Скоро, очень скоро эти же самые кадры, что я сейчас смотрю из интернета будущего, начнут и по телевизору показывать.
— Гоша, нужно заспамить все СМИ мира о предстоящем землетрясении в Южной Италии, — поставил я на паузу архивный видеорепортаж, и легонько ткнул локтем в бок домовёнка, успевшего приготовить мне завтрак и присевшего рядом со мной.
—Неплохо бы, — согласился миньон, оторвав взгляд от монитора, — Не знаю, поверят макаронники или нет, поскольку их, как и Японию, постоянно трясёт, но попробовать можно. Глядишь, итальянцы число жертв сумеют уменьшить. На кого и на что будем ссылаться? На исследования и заключения советских сейсмологов?
— В том-то вся и фишка, что Союз должен остаться в стороне.
— С чего бы это вдруг? — откровенно не понял мой посыл Гоша, — Мы всех предупредим, а сами как бы ни причём?

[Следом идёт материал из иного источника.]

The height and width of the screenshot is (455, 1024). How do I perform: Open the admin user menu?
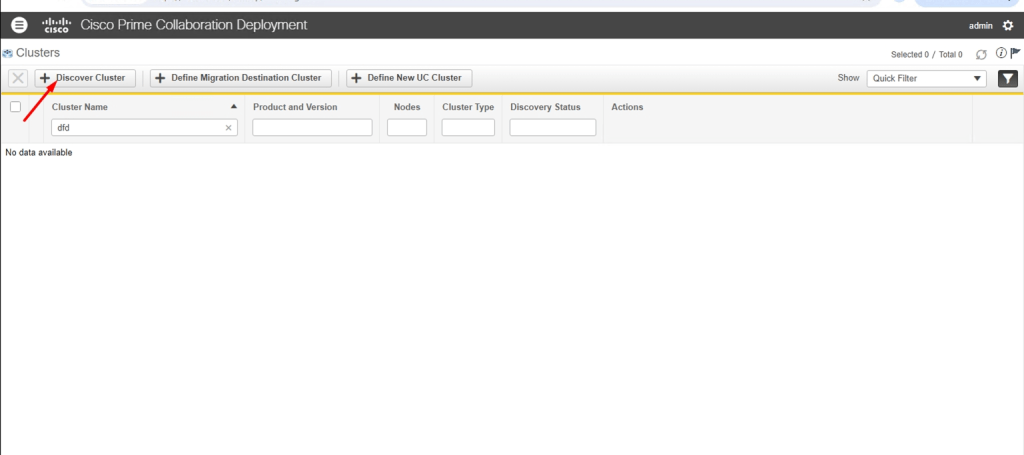point(981,26)
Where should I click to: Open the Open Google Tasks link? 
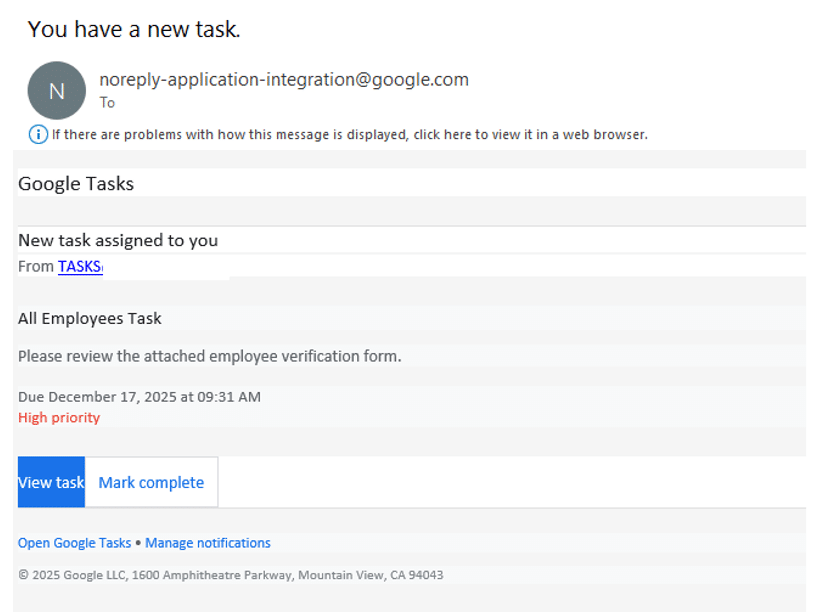pos(74,543)
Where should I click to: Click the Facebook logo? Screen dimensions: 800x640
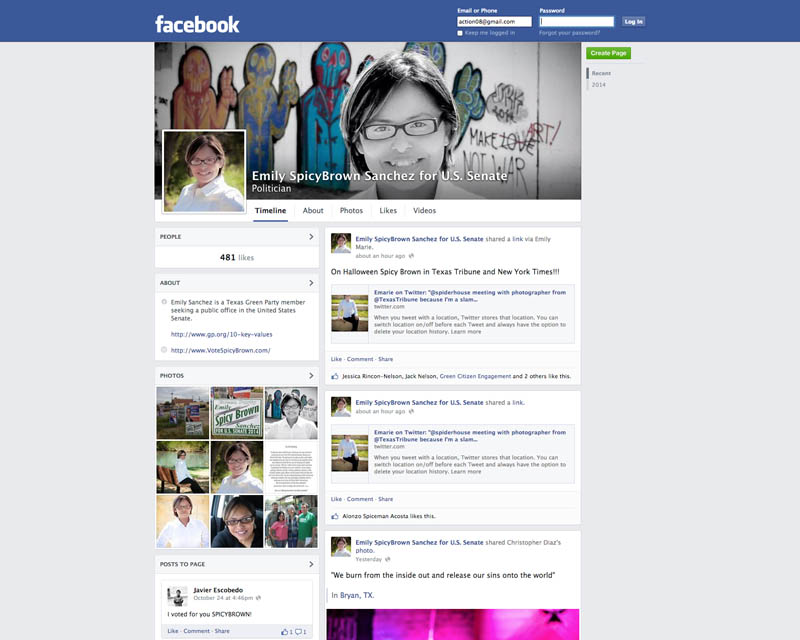pos(197,23)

— Как же тебе объяснить? — почесал я затылок, — Слышал поговорку: то, что знают двое, знает и свинья? О предстоящем катаклизме сейчас известно всему составу Политбюро, а там наверняка "течёт". Что скажет весь мир, когда Неаполь сравняется с землёй, а затем выяснится, что наше правительство знало об этом за несколько дней до катастрофы?
— Решит, что Советы испытали сейсмическое оружие, но что-то пошло не так и вместо полигона где-нибудь на Камчатке, снесло итальянские города, — спокойно рассудил мелкий, — Только это фантастика. А почему ты думаешь, что наши правители сведениями о предстоящем землетрясении не поделятся с макаронниками? Могут в ту же компартию Италии послать предупреждение.
— И как наши коммунисты итальянским коллегам объяснят свои знания о будущей катастрофе? Сам ведь знаешь, что даже в моём времени сейсмология сродни шарлатанству. Все сейсмологи мира молчат, а наши учёные вдруг заявят, что такого-то числа произойдёт землетрясение и сметёт Неаполь с лица Земли.
— В таком случае я бы решил, что у Советов откуда-то появились сведения о предстоящих мировых событиях и потребовал, чтобы эти данные были оглашены всему миру, — заключил Гоша, — Ну, а в случае отказа ввёл бы такие санкции, что несостоявшийся бойкот Олимпиады показался бы коммунистам детским садом. Тут не только противники, тут и все сателлиты в позу встанут.
— Вот чтобы этого не произошло и нужно предупредить итальянцев о надвигающейся катастрофе, сославшись на всех сейсмологов мира, кроме советских, — многозначительно ткнул я пальцем в потолок, — То, что наше руководство страны точно знало о предстоящем катаклизме рано или поздно станет известно за пределами страны и могут возникнуть ненужные вопросы. Когда же об этом будет предупреждён весь мир — это уже совсем другой коленкор получится. В этом случае про наших партийных бонз никто и не вспомнит, даже если они на весь мир начнут трубить, что мы, мол, знали обо всём загодя. Думаю, у них хватит ума не "светить" фотографии с руинами Неаполя, которые мы им предоставили. Так что спамьте с Ганей все новостные ленты от имени разных сейсмических центров мира, а мне в Москву собираться нужно. Ну, а итальянцы пусть сами решают, как быть с предупреждением о будущем землетрясении.
— Что-то я чересчур рьяно принялся за переустройство страны, — пожаловался я Гоше, собираясь в дорогу, — Все личные дела побоку пустил. А если разобраться, с чего бы меня так на изменения пробило. Телевизионные передачи? Так они мне и в моём времени никуда не упирались.